Dynamic Retrieval: For large schemas, embed schema descriptions and retrieve relevant tables.
from sentence_transformers import SentenceTransformer
import numpy as np
model = SentenceTransformer('all-MiniLM-L6-v2')
# Embed each table description
table_embeddings = {}
for table_name, info in schema_info.items():
text = f"{table_name}: {info['description']}"
table_embeddings[table_name] = model.encode(text)

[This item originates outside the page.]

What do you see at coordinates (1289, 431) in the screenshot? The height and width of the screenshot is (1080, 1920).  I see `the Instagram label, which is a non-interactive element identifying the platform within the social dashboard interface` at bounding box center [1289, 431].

# Retrieve relevant tables for a query
def get_relevant_tables(user_query, top_k=3):
query_embedding = model.encode(user_query)
similarities = {}
for table_name, embedding in table_embeddings.items():
similarity = np.dot(query_embedding, embedding)
similarities[table_name] = similarity
top_tables = sorted(similarities.items(), key=lambda x: x[1], reverse=True)[:top_k]
return [table for table, _ in top_tables]
Hybrid Approach: Always include core tables, retrieve additional ones as needed.
Practical Considerations
Schema Size: Full schemas can exceed token limits. Prioritise frequently queried tables or use retrieval to select relevant subsets.
Schema Changes: Update schema context when migrations occur. Consider versioning schema extractions alongside database migrations.
Custom Types: Enumerate possible values for custom types and enums to help the LLM understand valid options.
cursor.execute("""
SELECT t.typname, e.enumlabel
FROM pg_type t
JOIN pg_enum e ON t.oid = e.enumtypid
WHERE t.typnamespace = 'public'::regnamespace
ORDER BY t.typname, e.enumsortorder
""")
enums = {}
for type_name, label in cursor.fetchall():
if type_name not in enums:
enums[type_name] = []
enums[type_name].append(label)
Business Rules: When constraints or triggers encode business logic, document them explicitly.
COMMENT ON CONSTRAINT customers_credit_check ON customers IS
'Credit limit must be positive. NULL indicates unlimited credit.';
Conclusion
Database schemas contain structured information that improves LLM accuracy when generating queries or interpreting results. By extracting schema metadata, adding semantic annotations, and formatting context appropriately, RAG systems can leverage relational data more effectively.
The specific extraction method depends on the database system, schema complexity, and token budget. Start with basic table and column information, then add relationships, constraints, and business rules as needed. Monitor query accuracy and adjust schema documentation based on observed errors or ambiguities.